---------- Text shown ----------

In "The Beaver" there's a line in which the husband asks his wife "Where do we start?" "We start with the good part," she replies. Although this exchange occurs during a part of the film that can't be discussed, it applies to the beginning of the film, as well.
The depression is no temporary thing. He carries it home, to loving wife Meredith (Jodie Foster, who directs), and sons Henry (Riley Thomas Stewart) and Porter (Anton Yelchin), the latter of whom is Walter's severest critic. But his demeanor of bad humor and detachment permeates the household like an infestation in the wood framing; until the family can't take it any more. Taking a walk from his hotel room to the nearest liquor store one night, he notices a discarded beaver puppet in the dumpster on his return. He engages with it like he hasn't been able to with anything or anyone for ages. But before he realizes the therapeutic properties of the doll, he gets boozed up and tries suicide. On the second try, a sudden loud voice disrupts his balance and he falls into the balcony instead of out, as intended, and loses consciousness. He awakens a new and different man. Hearing the puppet speak (in a Cockney accent) as though he's not hearing his own thoughts, Walter imbues the puppet the full sensibility of a valid individual -- one with his interests ever in mind. It's cookoo, of course, but the psychologists have a term or two for this sort of transference. In any case, the new relationship allows Walter to finally open up a whole new avenue of communication. Little by little it improves his ability to relate as though the depression were gone. Of course, we sane ones see that the talking puppet is his substitute for a brick wall defense mechanism, the monkey wrench of which, however, is his dependence on a medium. Whatever. He gives his loved ones and business associates hope that he may be able some day to transfer back to the Walter they once knew and to put the puppet back into the dumpster.
Unfortunately, we can't quite make that move. The artificiality of the concept transfers to the departments of credibility and entertainment, both of which suffer. The effort to somehow end this on a positive note causes a final act telescoping that almost completely unbalances the shaky pretense on which it hovers. The production is all pro and the nature of the story does give Foster an opportunity to show more skill in her directing side than heretofore. Plus, she's always a great screen presence. A major subplot has elder son Porter playing the school brain and attracting cheerleader/valedictorian Norah (Jennifer Lawrence). Yelchin seems to love these super-intellectual characters and does them justice, as he does here. "The Beaver" is Lawrence's second role after she received the extraordinary attention for her performance in "Winter's Bone" that made her the pick for this hot-babe-with-accomplishments role. As for Gibson, while he may have agreed to the "outsider" character of this metaphorically dual role for his own therapeutic reasons, he didn't need to do "The Beaver" to convince us of the high level of talent he possesses where a camera is concerned. Front or behind, strange material or straight, scandal and tabloid headlines notwithstanding, he's still star quality. We see it through all his subterfuge of incoherency.

----------

> Action item A
In the review of "The Beaver," what accent does the puppet speak in?
> Action item B
List every character in the review of "The Beaver" that is followed by an actor's name in parentheses, along with that actor.

---------- Supplied entries ----------

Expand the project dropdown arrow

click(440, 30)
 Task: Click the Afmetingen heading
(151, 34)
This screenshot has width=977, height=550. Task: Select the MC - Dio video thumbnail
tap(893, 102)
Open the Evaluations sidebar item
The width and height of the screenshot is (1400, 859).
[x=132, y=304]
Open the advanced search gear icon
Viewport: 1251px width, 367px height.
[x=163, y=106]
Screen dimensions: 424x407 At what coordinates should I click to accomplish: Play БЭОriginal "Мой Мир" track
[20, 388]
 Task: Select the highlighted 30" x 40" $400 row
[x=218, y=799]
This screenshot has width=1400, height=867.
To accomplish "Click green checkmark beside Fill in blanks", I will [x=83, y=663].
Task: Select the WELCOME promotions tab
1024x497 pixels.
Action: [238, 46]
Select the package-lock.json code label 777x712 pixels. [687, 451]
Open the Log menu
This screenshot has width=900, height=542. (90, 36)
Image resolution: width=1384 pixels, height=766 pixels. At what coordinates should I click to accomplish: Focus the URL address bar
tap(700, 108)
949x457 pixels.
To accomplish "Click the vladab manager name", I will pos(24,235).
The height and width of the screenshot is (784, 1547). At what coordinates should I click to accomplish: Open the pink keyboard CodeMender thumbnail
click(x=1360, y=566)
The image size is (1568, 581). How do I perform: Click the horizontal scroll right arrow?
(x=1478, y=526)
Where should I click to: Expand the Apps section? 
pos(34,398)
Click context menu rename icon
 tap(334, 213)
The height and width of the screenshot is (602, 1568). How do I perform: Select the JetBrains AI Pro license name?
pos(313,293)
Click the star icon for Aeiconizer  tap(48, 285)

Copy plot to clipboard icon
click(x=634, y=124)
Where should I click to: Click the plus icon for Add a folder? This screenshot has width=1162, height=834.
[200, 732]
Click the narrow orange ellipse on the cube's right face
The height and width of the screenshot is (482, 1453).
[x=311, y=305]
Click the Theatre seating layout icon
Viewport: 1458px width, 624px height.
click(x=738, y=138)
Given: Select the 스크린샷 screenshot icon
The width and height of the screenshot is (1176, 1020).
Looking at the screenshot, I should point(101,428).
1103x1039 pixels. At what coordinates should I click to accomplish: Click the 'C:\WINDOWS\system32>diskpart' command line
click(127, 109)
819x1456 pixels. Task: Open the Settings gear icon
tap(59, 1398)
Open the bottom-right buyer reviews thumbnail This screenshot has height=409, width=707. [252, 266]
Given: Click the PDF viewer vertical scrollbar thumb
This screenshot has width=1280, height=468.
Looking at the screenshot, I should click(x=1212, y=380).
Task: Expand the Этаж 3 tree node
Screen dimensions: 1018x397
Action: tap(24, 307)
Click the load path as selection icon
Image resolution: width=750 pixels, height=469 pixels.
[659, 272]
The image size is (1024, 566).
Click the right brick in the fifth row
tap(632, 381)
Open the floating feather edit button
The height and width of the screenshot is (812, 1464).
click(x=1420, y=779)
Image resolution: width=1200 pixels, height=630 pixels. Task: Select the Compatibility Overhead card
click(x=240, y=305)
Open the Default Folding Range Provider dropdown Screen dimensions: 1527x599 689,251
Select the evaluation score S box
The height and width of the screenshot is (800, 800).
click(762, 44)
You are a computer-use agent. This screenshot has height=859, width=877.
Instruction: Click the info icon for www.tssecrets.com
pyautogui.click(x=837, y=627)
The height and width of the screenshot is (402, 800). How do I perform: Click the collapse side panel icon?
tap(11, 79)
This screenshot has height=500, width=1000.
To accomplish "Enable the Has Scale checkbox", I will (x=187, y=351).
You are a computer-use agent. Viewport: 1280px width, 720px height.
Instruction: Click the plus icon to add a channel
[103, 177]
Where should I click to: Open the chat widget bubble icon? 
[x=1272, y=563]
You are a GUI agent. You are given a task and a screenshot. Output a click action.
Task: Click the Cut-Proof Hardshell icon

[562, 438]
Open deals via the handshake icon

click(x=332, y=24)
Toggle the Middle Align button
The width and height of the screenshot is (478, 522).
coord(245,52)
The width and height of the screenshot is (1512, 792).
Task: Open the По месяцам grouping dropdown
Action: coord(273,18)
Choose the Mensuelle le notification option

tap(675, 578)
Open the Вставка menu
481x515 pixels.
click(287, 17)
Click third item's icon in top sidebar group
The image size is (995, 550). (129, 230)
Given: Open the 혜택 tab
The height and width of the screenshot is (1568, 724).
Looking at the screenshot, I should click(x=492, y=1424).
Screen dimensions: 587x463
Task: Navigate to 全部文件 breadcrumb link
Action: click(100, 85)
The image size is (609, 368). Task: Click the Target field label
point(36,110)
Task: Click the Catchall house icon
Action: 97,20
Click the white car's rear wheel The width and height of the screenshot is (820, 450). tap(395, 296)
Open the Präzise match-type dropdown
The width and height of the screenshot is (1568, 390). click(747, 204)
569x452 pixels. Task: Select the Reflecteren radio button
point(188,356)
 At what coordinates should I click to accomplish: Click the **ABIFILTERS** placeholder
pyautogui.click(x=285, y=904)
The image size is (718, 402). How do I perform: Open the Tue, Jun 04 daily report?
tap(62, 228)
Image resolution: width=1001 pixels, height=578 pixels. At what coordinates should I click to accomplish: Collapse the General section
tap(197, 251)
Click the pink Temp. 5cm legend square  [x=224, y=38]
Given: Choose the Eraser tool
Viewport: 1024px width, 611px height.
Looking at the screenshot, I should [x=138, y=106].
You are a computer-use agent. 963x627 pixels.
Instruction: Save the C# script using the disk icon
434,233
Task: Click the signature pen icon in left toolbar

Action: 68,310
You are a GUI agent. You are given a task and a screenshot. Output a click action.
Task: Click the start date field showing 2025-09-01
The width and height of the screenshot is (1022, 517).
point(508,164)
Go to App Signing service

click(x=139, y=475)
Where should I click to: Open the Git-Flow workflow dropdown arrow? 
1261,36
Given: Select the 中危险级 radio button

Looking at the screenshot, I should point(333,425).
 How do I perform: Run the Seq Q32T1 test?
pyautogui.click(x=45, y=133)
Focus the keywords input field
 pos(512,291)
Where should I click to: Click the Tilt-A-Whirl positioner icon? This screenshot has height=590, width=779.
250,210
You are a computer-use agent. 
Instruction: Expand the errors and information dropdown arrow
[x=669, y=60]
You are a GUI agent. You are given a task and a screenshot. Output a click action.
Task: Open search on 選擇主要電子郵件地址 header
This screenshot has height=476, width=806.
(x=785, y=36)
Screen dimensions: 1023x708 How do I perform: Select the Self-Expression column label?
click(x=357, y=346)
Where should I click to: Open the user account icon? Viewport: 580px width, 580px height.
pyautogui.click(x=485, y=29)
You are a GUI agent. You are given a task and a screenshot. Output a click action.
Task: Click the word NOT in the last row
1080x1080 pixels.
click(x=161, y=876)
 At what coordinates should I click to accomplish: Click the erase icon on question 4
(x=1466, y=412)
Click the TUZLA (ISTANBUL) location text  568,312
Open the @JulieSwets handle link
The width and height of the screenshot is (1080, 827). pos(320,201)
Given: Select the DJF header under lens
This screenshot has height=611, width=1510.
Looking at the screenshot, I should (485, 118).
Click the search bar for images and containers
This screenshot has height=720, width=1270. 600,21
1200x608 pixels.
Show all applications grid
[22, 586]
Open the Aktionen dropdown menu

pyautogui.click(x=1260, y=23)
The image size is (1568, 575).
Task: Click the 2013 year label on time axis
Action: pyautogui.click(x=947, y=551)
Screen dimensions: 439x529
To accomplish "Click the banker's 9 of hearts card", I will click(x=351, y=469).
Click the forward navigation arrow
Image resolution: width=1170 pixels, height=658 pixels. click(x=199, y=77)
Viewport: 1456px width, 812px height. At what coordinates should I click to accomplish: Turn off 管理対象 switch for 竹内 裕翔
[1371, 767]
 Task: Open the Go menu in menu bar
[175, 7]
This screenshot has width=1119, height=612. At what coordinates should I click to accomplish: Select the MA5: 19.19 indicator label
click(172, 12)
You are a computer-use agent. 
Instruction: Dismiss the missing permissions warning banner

----------

> Reply A
A Cockney accent.

> Reply B
Meredith: Jodie Foster
Henry: Riley Thomas Stewart
Porter: Anton Yelchin
Norah: Jennifer Lawrence